Une citation de Guillaume Cliche-Rivard, avocat en immigration

Même si ce dossier est entre les mains d’Ottawa, Andrés Fontecilla, député de Québec solidaire, vient d’écrire à la ministre québécoise de l’Immigration, Nadine Girault, avec l’espoir d’une intervention de sa part auprès de son homologue fédéral.

En ces temps de pandémie et de pénurie de main-d’œuvre, comment pouvons-nous justifier le renvoi d’un travailleur qui contribue autant à notre société?
Une citation de Andrés Fontecilla, député de Québec solidaire

Cette injustice flagrante doit être réparée, clame Andrés Fontecilla, en mettant l’accent sur l’immense contribution à la société et à l’économie québécoise de Firas Bouzgarrou.

Un manque d'humanité, clame le NPD

Après la diffusion de ce reportage, de nombreux élus ont réagi. Le député du Nouveau Parti démocratique, Alexandre Boulerice, dénonce un exemple type de manque d’humanité du système d’immigration fédéral actuel ». « Les agents devraient avoir la flexibilité d’exercer leur jugement face à des situations particulières. Dans ce dossier, il est évident qu’il doit rester parmi nous et ne pas être expulsé, précise l'élu montréalais.

À Québec, Méganne Perry Mélançon, députée du Parti québécois, évoque une « histoire crève-coeur ». « Je n’en reviens pas du traitement qu’on réserve à ces gens qui s’établissent au Québec, maîtrisent le français et travaillent sans compter les heures pour aider nos entreprises », lance-t-elle.

« À partir de quand est-ce que les gouvernements vont travailler POUR la population et non CONTRE celle-ci? », a de son côté écrit sur Twitter le libéral Saul Polo.
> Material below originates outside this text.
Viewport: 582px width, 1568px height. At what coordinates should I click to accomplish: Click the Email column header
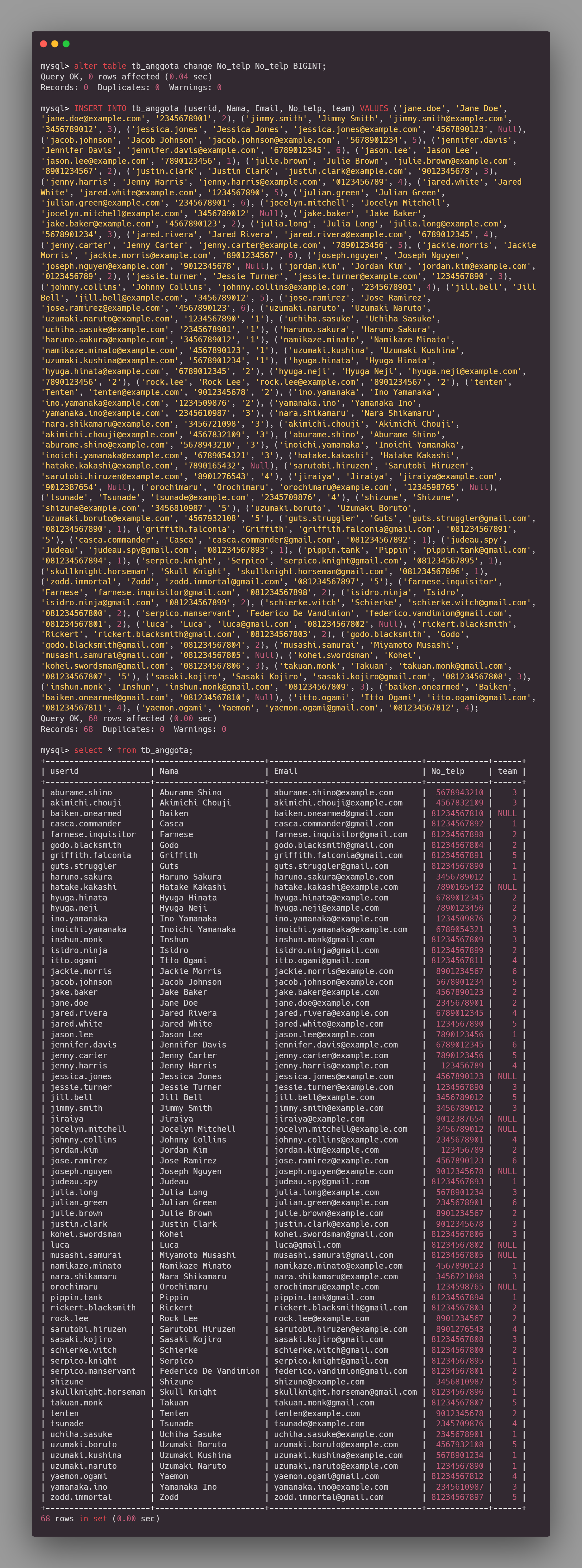pyautogui.click(x=285, y=771)
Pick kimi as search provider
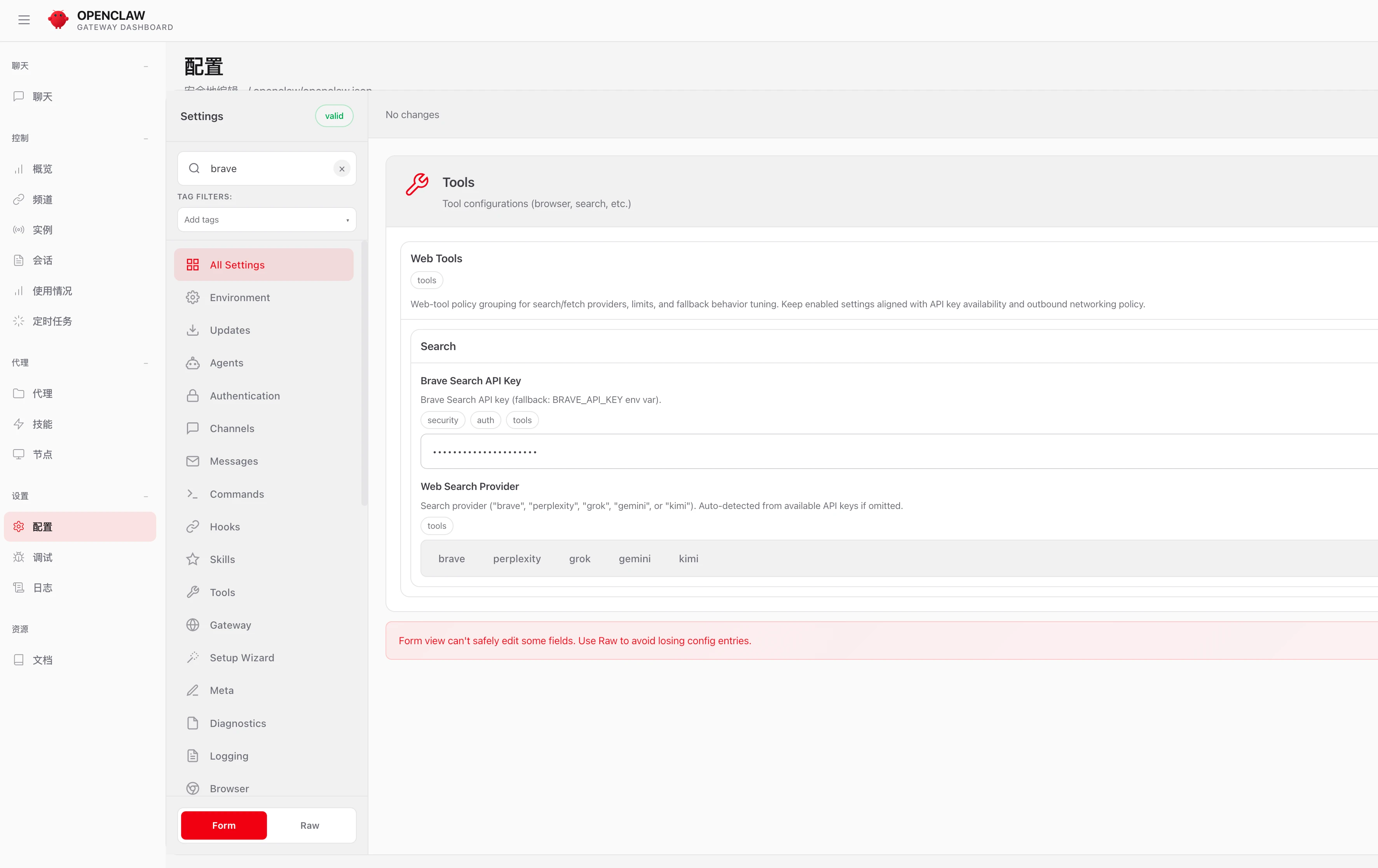The height and width of the screenshot is (868, 1378). [689, 558]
Résident de l’arrondissement Côte-des-Neiges–Notre-Dame-de-Grâce, à proximité de l’Université de Montréal, Firas Bouzgarrou a également contacté la députée fédérale de son secteur, Rachel Bendayan.

Contactée par Radio-Canada, l’élue libérale promet d’utiliser l’ensemble des outils à [sa] disposition afin de l’aider dans cette démarche, mais n’a pas souhaité commenter davantage ce dossier d’immigration pour des raisons de confidentialité.

Assis sur la chaise de son salon, devant son canapé qui lui sert à présent de lit, l’un des rares meubles encore présents, Firas soupire. Sa fille, âgée de 7 ans maintenant, l'attend pour leurs conversations quotidiennes virtuelles.

Elle ne comprend pas pourquoi on ne se voit pas. Elle me pose des questions, elle a envie de découvrir la neige. Moi, je veux la faire venir ici, je veux lui donner une bonne éducation au Québec, une belle vie, insiste-t-il. On a fait plein de sacrifices pour vivre ici. Je sais que j’ai fait une erreur, mais est-ce que tout ça mérite une expulsion?